The vibe was friendly, helpful, and honest. Many other social networks I have used or still use lack in some of those properties.
There was no engagement bait, no spam, no phishers. Also, no token ever was an amazingly high value signal (IYKYK)
Moving on
From that point on, I was invested in Farcaster.
Farcaster was replacing both Twitter and Reddit for me
- Posting random shit? FC
- Seeking help with Rust? FC /rust channel
- Talking about crypto? FC
- Ranting about
<insert JS framework>
? FC /devs channel
Slowly but surely my Warpcast usage was going up.
From world-class AMAs on Farcaster, Linda setting up Bountycaster, some top-tier people I follow on other places becoming active on Farcaster, the wowow memes, the $DEGEN saga - the signals don't stop!
The Warpcast team also was shipping nonstop. Minting and tipping with Warps, direct casts, sign in w/ Farcaster - it was a builder's dream.
Frames
A lot changed on a day that has become known as Frame Friday. On 26th January 2024, Farcaster launched Frames.

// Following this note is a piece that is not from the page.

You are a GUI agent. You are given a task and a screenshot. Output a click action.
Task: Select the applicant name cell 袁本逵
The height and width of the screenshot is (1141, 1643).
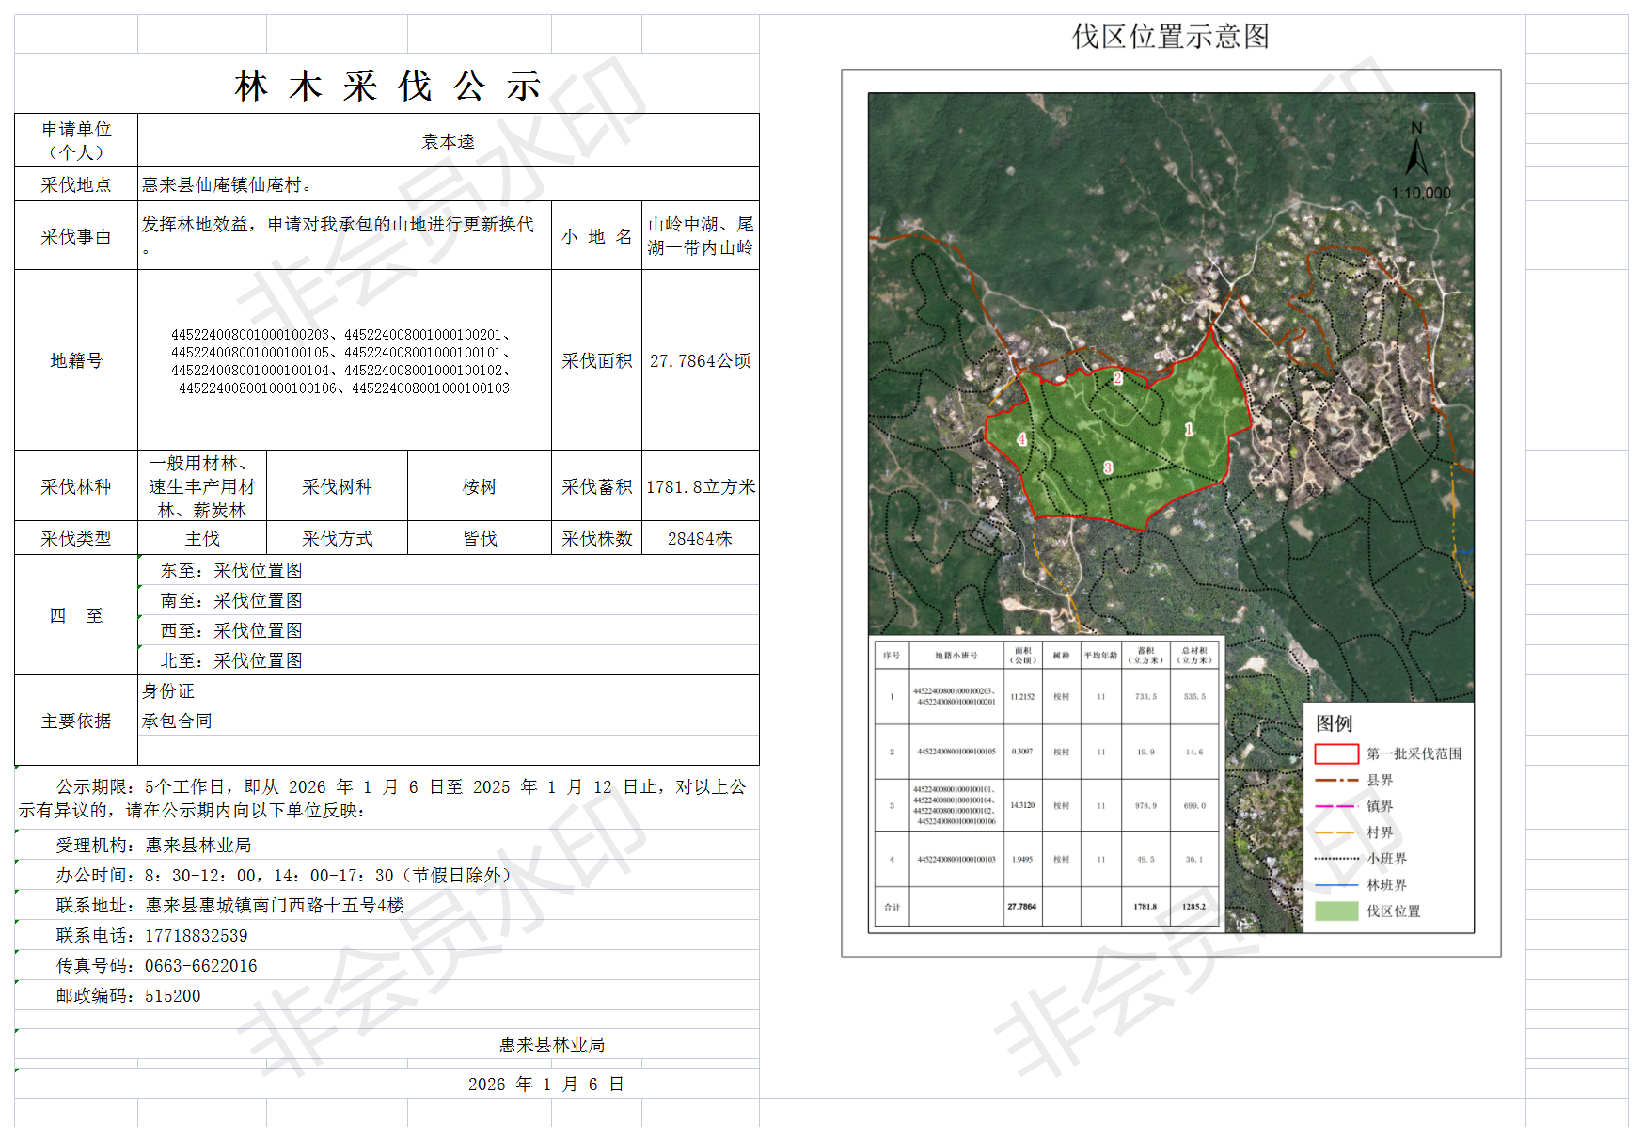[x=448, y=141]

Frames were an extension to the OpenGraph standard for web metadata which allowed for building interactive mini-apps that would be rendered and be usable directly inside Warpcast (and any other FC clients).

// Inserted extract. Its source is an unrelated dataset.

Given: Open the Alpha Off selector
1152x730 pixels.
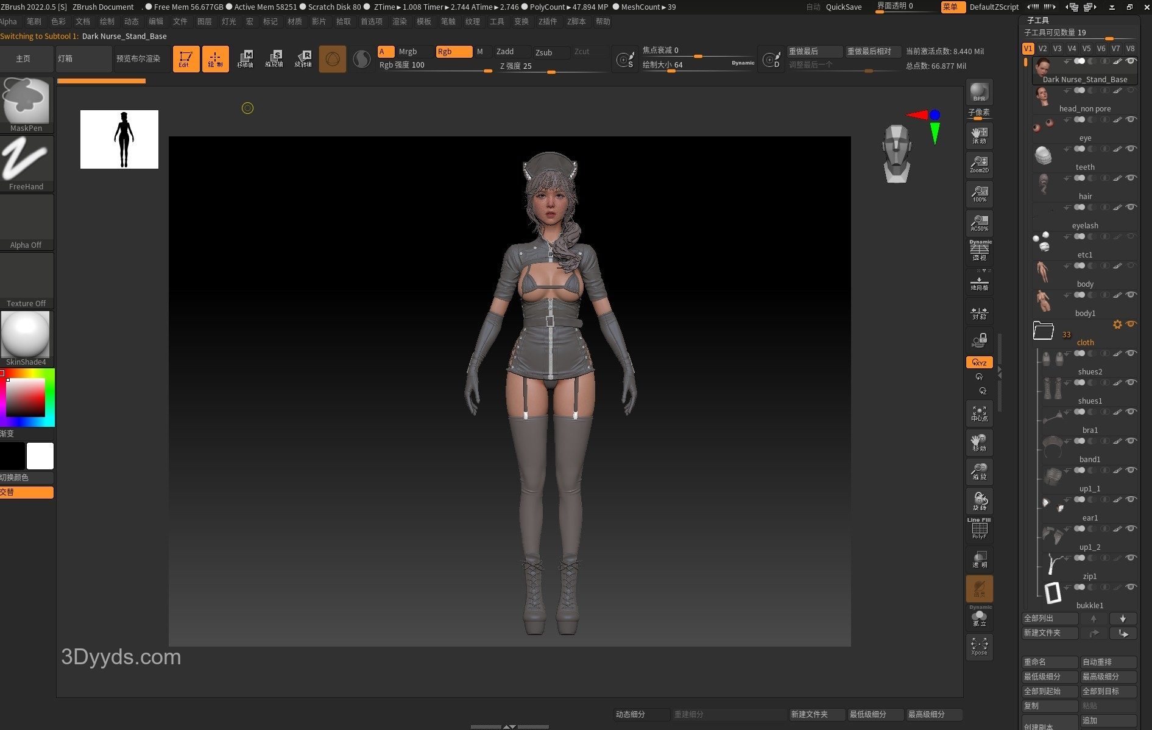Looking at the screenshot, I should (x=26, y=220).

That Friday was a somewhat rough day for me, personally, but the second I saw Frames I knew something had to be done.
I spent a few hours that day creating a LearnWeb3 Faucet Frame that went semi-viral.

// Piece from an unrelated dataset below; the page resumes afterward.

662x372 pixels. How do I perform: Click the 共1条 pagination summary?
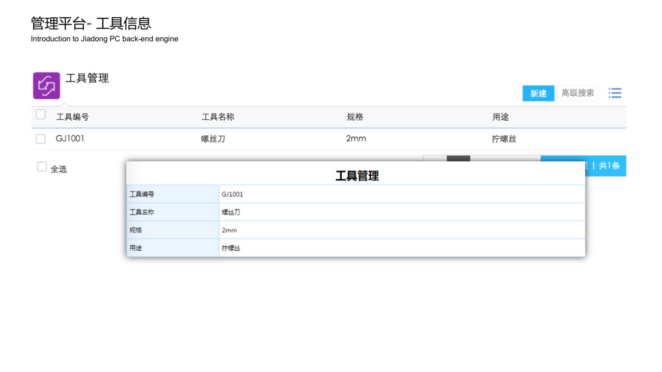(x=609, y=166)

Even apart from that, the builder energy of that day was unmatched. Every hour a hundred new frames were launching, Farcaster and Frames were trending on Twitter, new people were joining the network left, right, and center. There were three IRL Frame hackathons within 48 hours around the world. This was crazy!
Frames proved undoubtedly the value of having a builder-first community in this space. Farcaster was far from being the only decentralized social network - there are a ton. But, the strategy of going builder-first was paying off. All the builders were building, and the users were flowing right in.
This excited something in all of us I think. Founders and builders love seeing their products, and niche products they care about, succeed. It was that.
In the last couple of weeks, Farcaster has grown exponentially. With hundreds of frames, tens of thousands of new users (and most of them paid for an account, btw), and crazy new experiments being shipped - it has been an extremely fun time.
Betting on FC
If you don't understand why decentralized social in general is something we should care about, I won't be explaining that here - there's a bunch of other posts you can find on that.
But, assuming you care about decentralized social, I think Farcaster has massive potential. Of course the pressure is on now, and arguably it's going to be even harder for Farcaster to stand out going forward since things are easier with a smaller community, but in my personal experience I have belief in the Merkle Manufactory team.
Long-term I believe that decentralized social will be one of the first billion user consumer crypto app, and having tried at least 5 different ones, none of them kept me engaged more than 2 days at a time except Farcaster.
I might be wrong. I have been wrong before. Maybe Farcaster remains a small niche corner of the internet. But, I also feel strongly that that is not how it is going to play out.
Personally, I only foresee my investment in Farcaster (both as a user and builder) increasing over time. Even at LearnWeb3 we have now committed to increasing our level of integration with Farcaster and designing unique FC-only experiences throughout the platform.
We live in the best timeline. The future is going to be awesome, and I'm highly optimistic!